Backblast – Gladiator @ The Abyss – Captain Cruchberry Q

Weather: Clear, dry, a chilly. Temperatures hovering in the mid 30’s.

The numbers for today were a little light. A combination of reasons COVID precautions being one, but I don’t think that is the case with Jolly Rancher. I’m pretty sure Jolly Rancher fartsacked. There is still a chance he posted at The Garden, but the attendance report is running slow. Those Garden boys must have stopped for a nap at the top of the hill. I kept thinking Flip Flop would come screaming in on two wheels, that a deer might have popped out in front of him, throwing his expert timing off by 15 seconds. But the show must go on. When we started, it was just Uncle Sam, Cratchit, Brown Water, and myself, Captain Crunchberry (QIC)

COP: Just to get the blood flowing we did a few SSH, Toy Soldiers, Downward Dog. Today’s workout wouldn’t require a muscle group that can be “stretched.”

The MAIN THANG: I sold this workout in the pre-blast as an opportunity to look at the stars. My goal was to be a complete ab workout. I had positioned cones leading up towards Flat Rock Road, creating stations to perform the work. You would complete station 1 (home base), mosey to station 2, complete the work, then mosey back to home base. Then mosey to station 3, work, back to home base. Continue all the way to station 6. The cones were placed approximately 100 feet apart (33 paces.) Once might have been longer or shorter. Uncle Sam offered to assist with the setup, and I couldn’t talk, walk, and count at the same time. There were 3 rounds of work to complete.

ROUND 1:

  • 10 – Big Boy Situps
  • 20 – American Hammers (IC)
  • 30 – Flutter Kicks (IC)
  • 40 – Little Baby Crunches
  • 50 – Windshield Wipers (Each side counts as one.)
  • 100 – Second Plank (30 left, 30 right, 30 straight.)

ROUND 2:

  • 10 Big Boy Situps
  • 20 – Freddie Mercury (Left + Right = One)
  • 30 – Heel Touches (Left + Right = One)
  • 40 – Reverse Crunches
  • 50 – Dying Cockroach (Each side counts as one.)
  • 100 – Second Plank (30 left, 30 right, 30 straight.)

ROUND 3:

  • 10 – Big Boy Situps
  • 20 – Box Cutters (Could have been Heartbreakers if Pelican were there)
  • 30 – Gas Pumps (Single Count)
  • 40 – Pickle Pounders (Single Count)
  • 50 – Elevators (Legs up, 5 stops on the way down.)
  • 100 – Second Plank (30 left, 30 right, 30 straight.)

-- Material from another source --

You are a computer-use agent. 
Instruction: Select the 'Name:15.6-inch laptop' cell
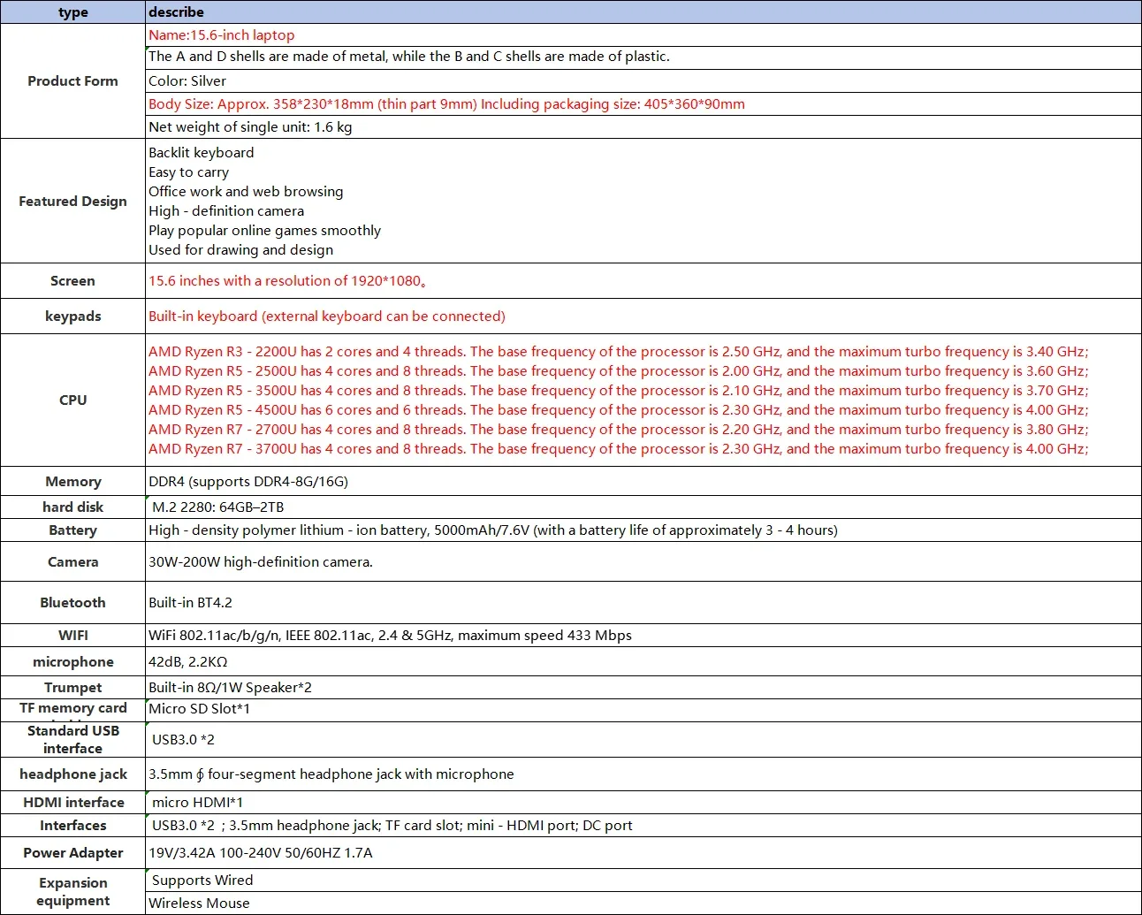[x=643, y=35]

Time was beginning to expire on us, so at the end of round 2, we came back down the hill, completing round 3’s exercises. We ended with a few stretches.

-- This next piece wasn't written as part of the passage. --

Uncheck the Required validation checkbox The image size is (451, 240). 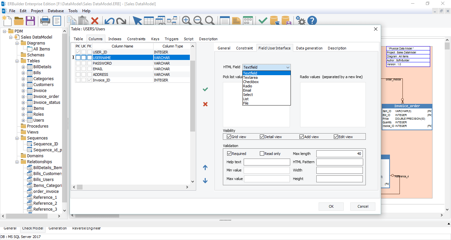(x=229, y=154)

Going up the hill for round one, we hit the 30 flutter kicks, and I started second guessing this weinke. I’m not Le Pew. I can’t do 100 Flutter Kicks, in cadence, without rest. But that was probably the hardest “stop” along the way. When I decide to go on a run, about .25 miles in, I start second guessing that decisions. I feel like I’m never going to make it to the finish line. But, eventually my body adjusts, a pace is set, and I can make it through just fine. I think today’s weinke was similar. Going up the hill, knowing there was still a lot of ab work to do, it seemed unreasonable. But a pace was set, and everyone got better. I originally thought we would be spread out, but with a smaller group, we stayed together, completing each station as a group. I enjoy having 30 +/- PAX at a workout, but there is something to be said about small numbers.

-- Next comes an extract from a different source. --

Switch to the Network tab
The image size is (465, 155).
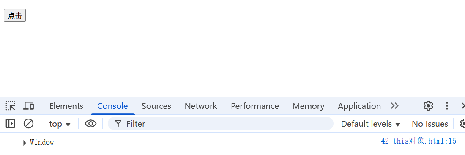point(201,106)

I have no profound words of wisdom to impart today. I simply asked for everyone to have a little patience. Things are different, and each person is handling it differently. For me personally, my daughter switches from in person instruction back to NTI today. Most of this workload falls on my wife’s shoulders since she works from home, and I don’t. I attempt to come home early to give her a little peace and quiet, but it isn’t always an option.

CoR, NoR, announcements and intentions: The monthly ruck, is tonight. County Fair – 28th. Both events are raising money for Blessings in a Backback. Link to donate on Slack.

Nothing further O Captain, my Captain.